Qu'est-ce que la production de protéines recombinantes?
La production de protéines recombinantes est l'expression de protéines produites par des techniques de recombinaison d'ADN. Ce procédé permet de fabriquer ces substances en grande quantité. Cette production en série est destinée à la fois aux études de laboratoire et à la production industrielle.
Cette technique est souvent utilisée pour produire de l'hormone de croissance humaine et de l'insuline. L'obtention de l'hormone de croissance humaine par la production de protéines recombinantes constitue un progrès considérable par rapport à son obtention à partir de cadavres, car la présence de protéines obtenues à partir de cadavres entraînait parfois la transmission de maladies. Cette fabrication d’insuline est également bénéfique, car elle a permis de fabriquer des variantes d’insuline ayant différentes actions pharmacologiques dans le corps.
Les protéines sont des chaînes d'acides aminés, codées par l'ADN. Les gènes qui codent pour ces protéines sont placés dans des vecteurs spéciaux, ou unités d'ADN. On choisit les vecteurs qui produiront de grandes quantités de la protéine souhaitée. Ceci est connu sous le nom de surexpression .
La surexpression est effectuée dans des cellules hôtes spéciales. Parfois, les hôtes sont des bactéries ou des levures. Dans les cas où les protéines proviennent de mammifères, les hôtes sont fréquemment des lignées cellulaires d'insectes ou de mammifères. Un grand nombre de kits sont disponibles dans le commerce pour faciliter à la fois le clonage du gène et la production ultérieure de protéines recombinantes.
Ces kits contiennent des vecteurs spéciaux appelés vecteurs d’expression dotés d’un promoteur spécial pour produire de grandes quantités de protéines. Un promoteur est la section de l'ADN qui dirige la production de la séquence du gène qui le suit. Fréquemment, ces vecteurs d'expression peuvent être désactivés et sont inductibles. Surtout avec les hôtes bactériens, produire trop de protéines à la fois peut être toxique, inhibant la croissance des bactéries.

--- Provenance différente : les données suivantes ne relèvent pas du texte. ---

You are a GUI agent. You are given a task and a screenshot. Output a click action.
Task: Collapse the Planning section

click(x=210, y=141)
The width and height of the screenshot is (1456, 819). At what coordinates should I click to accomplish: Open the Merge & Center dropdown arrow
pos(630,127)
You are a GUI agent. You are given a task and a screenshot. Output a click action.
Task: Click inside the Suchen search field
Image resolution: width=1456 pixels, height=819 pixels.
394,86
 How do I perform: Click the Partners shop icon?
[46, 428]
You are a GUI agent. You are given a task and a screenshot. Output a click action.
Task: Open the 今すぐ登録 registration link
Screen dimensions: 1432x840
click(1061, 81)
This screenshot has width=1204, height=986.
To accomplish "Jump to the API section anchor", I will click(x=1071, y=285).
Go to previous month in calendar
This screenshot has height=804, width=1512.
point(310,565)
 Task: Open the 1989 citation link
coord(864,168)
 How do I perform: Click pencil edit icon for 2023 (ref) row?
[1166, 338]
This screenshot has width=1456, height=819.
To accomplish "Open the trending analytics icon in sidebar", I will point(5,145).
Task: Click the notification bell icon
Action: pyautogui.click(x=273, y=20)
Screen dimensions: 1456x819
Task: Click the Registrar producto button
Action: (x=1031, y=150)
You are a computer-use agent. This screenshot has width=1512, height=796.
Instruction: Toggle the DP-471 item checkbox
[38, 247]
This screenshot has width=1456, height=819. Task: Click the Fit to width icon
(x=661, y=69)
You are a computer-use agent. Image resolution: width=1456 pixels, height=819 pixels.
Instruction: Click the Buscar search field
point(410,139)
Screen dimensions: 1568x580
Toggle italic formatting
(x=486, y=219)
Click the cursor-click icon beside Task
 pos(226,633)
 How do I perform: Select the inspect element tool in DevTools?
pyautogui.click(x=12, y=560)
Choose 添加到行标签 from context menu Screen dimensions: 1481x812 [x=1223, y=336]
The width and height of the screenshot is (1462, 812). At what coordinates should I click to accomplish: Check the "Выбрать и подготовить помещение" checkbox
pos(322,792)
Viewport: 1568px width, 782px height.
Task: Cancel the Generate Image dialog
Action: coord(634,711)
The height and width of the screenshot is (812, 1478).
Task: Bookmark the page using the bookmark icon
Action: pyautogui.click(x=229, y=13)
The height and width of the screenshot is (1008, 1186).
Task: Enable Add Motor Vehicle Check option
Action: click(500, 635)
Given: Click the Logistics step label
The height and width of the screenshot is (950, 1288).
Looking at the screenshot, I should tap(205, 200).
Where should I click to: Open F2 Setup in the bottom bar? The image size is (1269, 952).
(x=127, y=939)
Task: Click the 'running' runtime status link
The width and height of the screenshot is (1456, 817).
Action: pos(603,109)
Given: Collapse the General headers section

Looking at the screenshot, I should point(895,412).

Il y a plusieurs façons différentes d'induire l'expression. Dans les deux cas, les bactéries se développent à une certaine densité. Ensuite, soit un composé est ajouté pour l'induction, soit la température est déplacée vers celle à laquelle le promoteur est actif.
Pour faciliter la purification des protéines des bactéries, le clonage est souvent effectué de manière à ce qu'il y ait une étiquette sur la protéine qui se liera à une matrice. Cela sépare la protéine des débris cellulaires. Par exemple, une étiquette de molécules d'histidine sur la protéine se liera à une colonne de nickel. Une fois que la protéine est liée, l'étiquette est clivée, laissant une protéine pure qui peut ensuite être éluée de la colonne. La purification d'une protéine par des méthodes traditionnelles peut prendre des années.
Un facteur supplémentaire à considérer est de savoir si la protéine doit être modifiée après sa production initiale. C'est souvent le cas des protéines de mammifère. Les bactéries ne modifient souvent pas correctement ces protéines, aussi une surexpression de ces protéines plus avancées est-elle souvent réalisée dans des cellules d’insecte ou de mammifère. Un certain nombre de sociétés de biotechnologie se spécialisent dans la production de protéines recombinantes.